Mungkinkah Ketua Tanfidziyah PWNU dimakzulkan?
Penulis: KH. Munib Abd Muchith
Wk katib syuriyah PWNU Jateng
Semarang, Infosemarangraya.com – Mendung menutup langit , dingin tak akan diam mengipas angin, Tiba-tiba gerang membangunkan raga, panas menyengat hati penuh luka, jengkel mbededeg, seolah amarah datang menenggelamkan ketenangan, tetapi emosi sebentar terurai saat puntung rokok memenuhi asbak dan kopi mulai meninggalkan sisanya.
Semalaman sengaja menyimak WA grup, statmen para gawagis kekatiban yang masih semangat dan menerjang dinding tinggi , tulisannya melangit melober pada bibir dinding sampai muntah tak tertahan sampai pada kesimpulan : *Syuriyah PWNU minus Rois syuriyah dikibiri dianggap wujuduhu ka’adamihi*
Rapat gabungan antara Tanfidziyah dan syuriyah menjadi ajang bantahan dan sanggahan atas rapat harian syuriyah yaitu permohonan Islah terhadap sengketa yang ada di PBNU, sayang penulis tidak hadir, tapi memang sengaja tidak mau hadir, karena ada indikasi yang terbaca bahwa akan ada pembangkangan dari Tanfidziyah terhadap syuriyah PWNU, kebenaran dhon ini terjawab lewat tulisan para masyayih dan gawagis. ( untung tidak datang kalau mungkin datang terjadi insident)
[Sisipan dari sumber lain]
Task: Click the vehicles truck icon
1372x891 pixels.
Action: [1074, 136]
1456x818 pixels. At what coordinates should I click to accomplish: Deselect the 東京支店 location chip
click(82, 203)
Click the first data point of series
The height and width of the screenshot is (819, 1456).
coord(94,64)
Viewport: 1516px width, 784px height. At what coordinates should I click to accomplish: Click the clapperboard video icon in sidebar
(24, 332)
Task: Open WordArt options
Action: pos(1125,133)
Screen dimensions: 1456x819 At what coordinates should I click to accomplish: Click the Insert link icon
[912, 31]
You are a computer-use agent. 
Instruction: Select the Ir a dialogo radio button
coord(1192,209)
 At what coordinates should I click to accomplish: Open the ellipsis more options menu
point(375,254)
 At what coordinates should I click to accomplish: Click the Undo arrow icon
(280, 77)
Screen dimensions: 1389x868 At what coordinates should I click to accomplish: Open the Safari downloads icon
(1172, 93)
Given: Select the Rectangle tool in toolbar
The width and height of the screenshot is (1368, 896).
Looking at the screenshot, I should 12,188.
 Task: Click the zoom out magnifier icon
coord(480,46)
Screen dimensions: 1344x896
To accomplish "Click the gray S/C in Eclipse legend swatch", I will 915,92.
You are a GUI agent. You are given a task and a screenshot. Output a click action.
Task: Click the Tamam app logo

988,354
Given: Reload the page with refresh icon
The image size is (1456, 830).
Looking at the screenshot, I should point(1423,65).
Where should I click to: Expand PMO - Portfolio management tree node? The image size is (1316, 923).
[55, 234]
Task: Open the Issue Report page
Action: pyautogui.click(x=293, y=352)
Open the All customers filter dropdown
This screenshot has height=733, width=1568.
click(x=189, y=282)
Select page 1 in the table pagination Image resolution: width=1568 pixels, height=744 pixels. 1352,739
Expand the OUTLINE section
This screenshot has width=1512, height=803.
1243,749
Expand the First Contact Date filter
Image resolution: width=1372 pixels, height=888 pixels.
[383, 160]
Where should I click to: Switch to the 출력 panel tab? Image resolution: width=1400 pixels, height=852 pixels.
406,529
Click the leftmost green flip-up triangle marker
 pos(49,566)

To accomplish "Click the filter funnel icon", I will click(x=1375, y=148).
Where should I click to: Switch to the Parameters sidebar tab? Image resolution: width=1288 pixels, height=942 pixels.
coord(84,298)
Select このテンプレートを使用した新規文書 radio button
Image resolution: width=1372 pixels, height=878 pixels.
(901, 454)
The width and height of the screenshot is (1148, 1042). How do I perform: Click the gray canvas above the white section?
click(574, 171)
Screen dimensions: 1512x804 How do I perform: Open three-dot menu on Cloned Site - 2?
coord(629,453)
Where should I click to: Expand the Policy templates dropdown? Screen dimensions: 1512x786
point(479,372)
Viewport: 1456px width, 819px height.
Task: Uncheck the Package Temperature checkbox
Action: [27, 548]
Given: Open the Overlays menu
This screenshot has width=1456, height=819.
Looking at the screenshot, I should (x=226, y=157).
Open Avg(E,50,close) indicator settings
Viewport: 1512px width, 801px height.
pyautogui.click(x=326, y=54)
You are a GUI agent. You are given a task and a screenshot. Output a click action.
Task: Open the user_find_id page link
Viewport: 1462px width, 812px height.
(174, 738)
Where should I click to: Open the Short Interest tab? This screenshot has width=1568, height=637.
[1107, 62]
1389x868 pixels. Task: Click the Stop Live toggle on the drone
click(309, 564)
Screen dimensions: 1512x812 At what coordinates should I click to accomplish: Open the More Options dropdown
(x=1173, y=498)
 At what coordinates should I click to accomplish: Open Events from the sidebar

Memang struktur pengurus di Nahdlatul ulama sebuah organisasi yang besar dengan jumlah jamaah yang tidak sedikit, mempunyai program yang menyeluruh baik pertanian Peternakan perekonomian bahkan sampai lembaga kajian, lembaga bahstu masail ( ini lembaga para pakar debat), tetapi punya dualisme pemimpin yang sedianya punya tupoksi beda, namun menjadi rancu dan tumpang tindih.
Syuriyah garis besarnya pengarah, pengendali dengan klasifikasi para kyai yang alim bijaksana, mendiskusikan setiap kebijakan yang akan diteruskan oleh Tanfidziyah artinya pelestari dan penerus pelaksana hasil musyawarah para kyai. Keberadaan nya sangat strategis.
Sebuah anomali, Tanfidziyah berjalan tanpa mengikuti arah, tanpa ada konsultasi melakukan kebijakan sendiri seolah sebagai menejer derektur, sementara syuriyah sekedar Komisaris perusahaan yang berfungsi sebagai pengarah kalau dibutuhkan selebihnya ini perusahaan ketua Tanfidziyah Ironi yang ada.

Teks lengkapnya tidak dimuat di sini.